The word ‘remake’ is usually a primer to sub-par Indian filmmaking that is more often than not exacted in the effort to rescue previously illustrious careers or desperately launch new ones. Bollywood’s pitiful streak of rehashing not just movies, but even music from the past decades is indicative of the insistence to neither change nor allow people to bring about that change.
Remakes are obviously insincere attempts at making art and they represent, at times, the worst instincts of capitalist cultural production. That the rich can dismantle classics as easily as they could, if allowed, create new ones is enraging. Like fast fashion remakes are insincere but instant attempts at cashing in on nostalgia for bygone eras.
But the news of Shraddha Kapoor being cast in the remake of Sridevi-starrer Chaalbaaz (1989) is proof that these attempts neither understand the importance of originality nor the soul of iconic characters that make films what they are. In case you are wondering, it is the actor.
Chaalbaaz is a classic because of Sridevi’s childlike candour, the inimitable ease with which she changes gears between being Anju and Manju, twin sisters who are vastly different courtesy the circumstances around them and how they have learned to cope. The twins separated at birth format was not new to Bollywood at the time the film came out, but what was new was the comedic switch in the middle and the umpteen ease with which Sridevi played two victims who react to suffering in different ways. It was a coda to the liberal cinema of today, women surviving as women have to, with what they have and what they can muster.
Sridevi’s beguiling charm, her effervescent energy is what makes Chaalbaaz come across as a comedy when it is actually a tragedy of brutal and violent proportions.
To her, credit Shraddha can make a tragedy seem like an even bigger tragedy by acting out of the body of her characters. When she is not straining to achieve the first step in the road to comprehensive acting – an expression – Kapoor is seen bypassing qualifications required to become an actor, by dancing.

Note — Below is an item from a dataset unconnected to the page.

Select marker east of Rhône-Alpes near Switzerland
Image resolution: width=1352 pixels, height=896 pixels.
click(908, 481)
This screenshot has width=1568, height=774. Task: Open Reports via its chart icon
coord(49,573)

To be honest, remakes are a kind of plague, bad ideas that take lesser humans hostage and convince them to do stupid things. Of the most recent post-mortems that a dead remake has warranted, Varun Dhawan’s Coolie No 1 must be the most painfully fun to execute. Remake a Govinda film when it is well established that no one, not in a million years, can do a Govinda ever again. Cast Sara Ali Khan as the co-lead in a film that is laughingly short of authenticity anyway. Ask Varun Dhawan to agonisingly recreate Govinda’s eccentric magnetism. And then assume we are all living in the '90s, and would buy the socio-economic bullshit that films were able to sell in the pre-internet age. What is stupendous in all of this is that Dhawan is actually capable of exhuming a performance or two from the cemetery of bad choices he is known to make – think Badlapur and October. For Shraddha, however, that cemetery shall remain off-limits for resurrections with the masterful Sridevi’s name now shamelessly dragged into the visitor’s handbook.
We who grew up in the '90s, familiarised ourselves with Bollywood’s shameless knack of imitating foreign classics. To be honest, remakes are not ethically without their rights. Hollywood itself rehashes old films, time and again, but in most cases, there is at least the desire to import the present into the past.

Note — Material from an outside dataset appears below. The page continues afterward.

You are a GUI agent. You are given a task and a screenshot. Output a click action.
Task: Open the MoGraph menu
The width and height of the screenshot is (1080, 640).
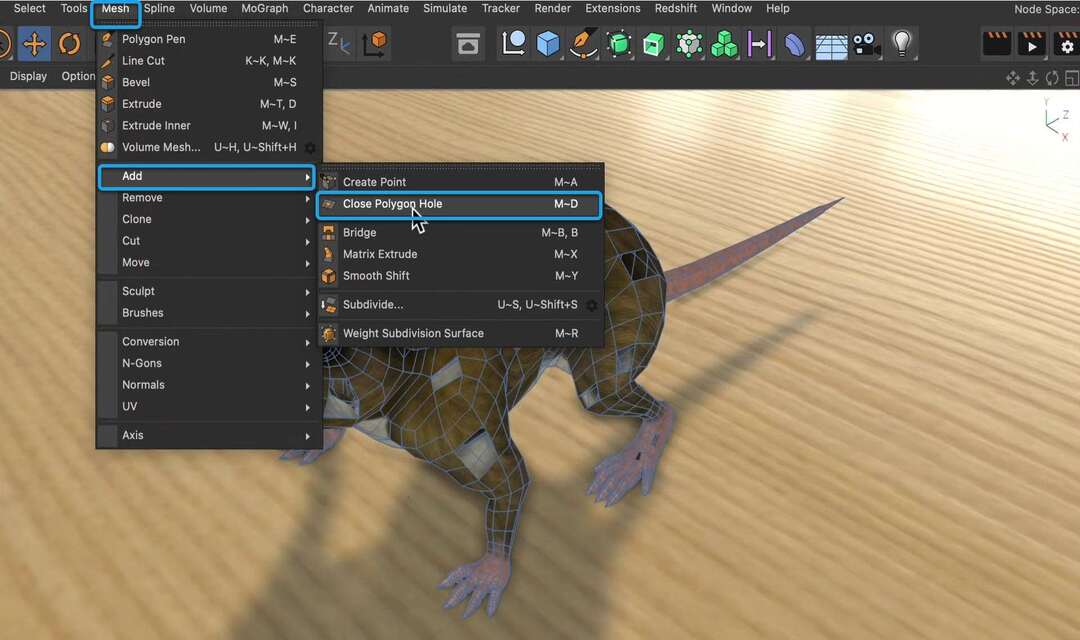pos(264,8)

Here in Bollywood, the trend is worryingly the opposite, where producers feel the mere re-enactment of a cultural classic is worthy of the audience’s attention.

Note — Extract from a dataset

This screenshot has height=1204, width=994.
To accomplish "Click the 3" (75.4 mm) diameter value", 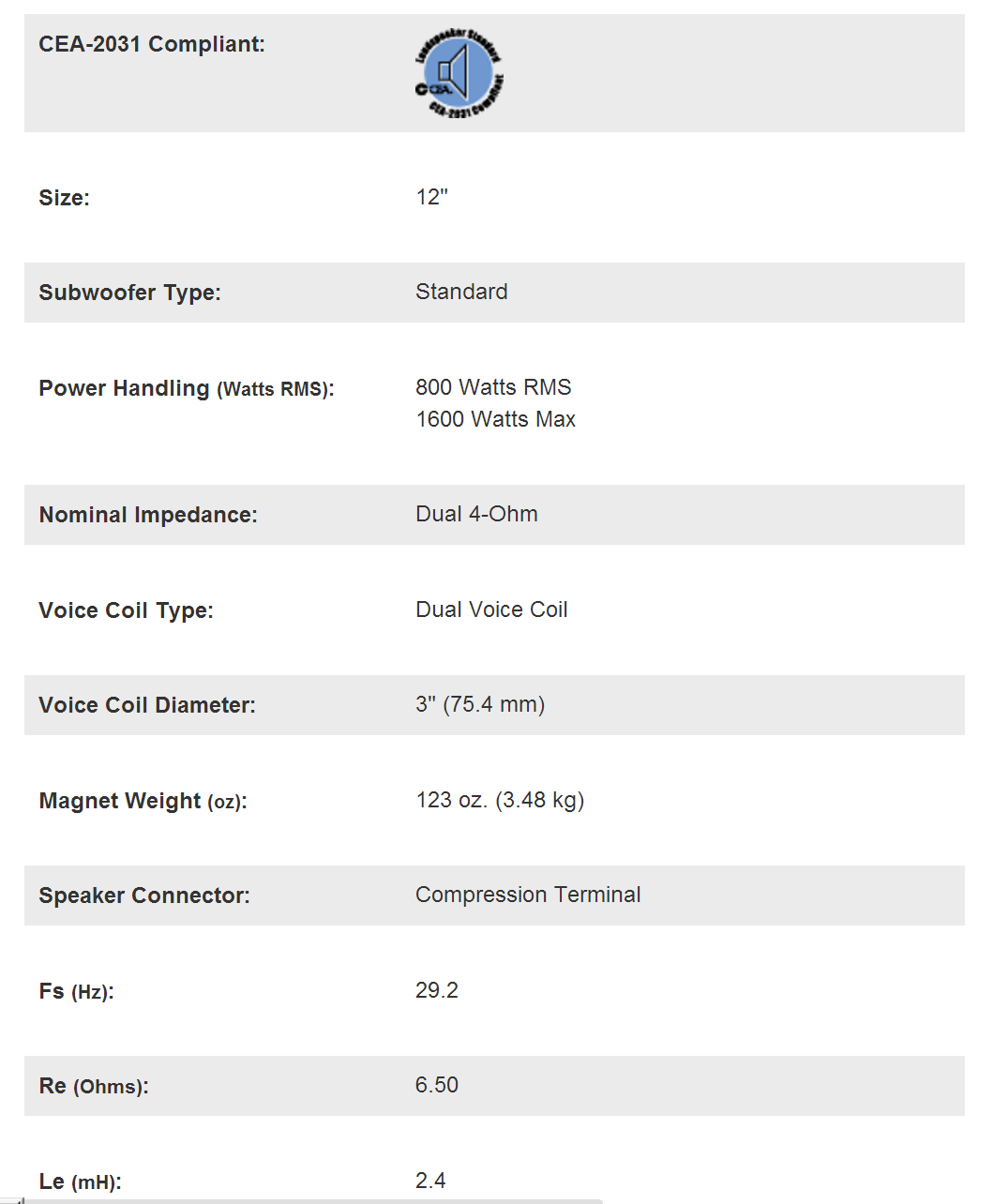I will click(480, 704).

Nobody seems to want to point to studio execs that certain classics are shouldered on the pedigree of the artists and in cases like Sridevi and Govinda, at least, defined by the eccentricity of their work. Not just that, how do mere mortals get the courage to denigrate institutions, approach them with anything but apprehension. Ram Gopal Varma’s remake of Sholay, the excruciatingly titled Ramgopal Varma ki Aag (2007) perhaps occupies the zenith in terms of remakes so singularly poor and farcical they must be wiped from memory, if not kept on a pedestal as the single-most ludicrous creative decision taken at a brutally slow pace.
Chances are this is not even the last of the remakes on the cards. Shraddha has more cinema left in her that she is capable of destroying than the audience has money to buy tickets to. An actress who can barely change expressions between the opening act and the climax must now embody twins who get separated and then get changed back through the middle. This is a plot for a survival film where the audience may indeed be the protagonist. For it includes more tonal switches than Kapoor has pulled off in her years in the industry. But maybe the people placing their bets on her emulating Sridevi know something we do not. I am just glad, sadist as it may sound, the late actress is not around to find out what that is.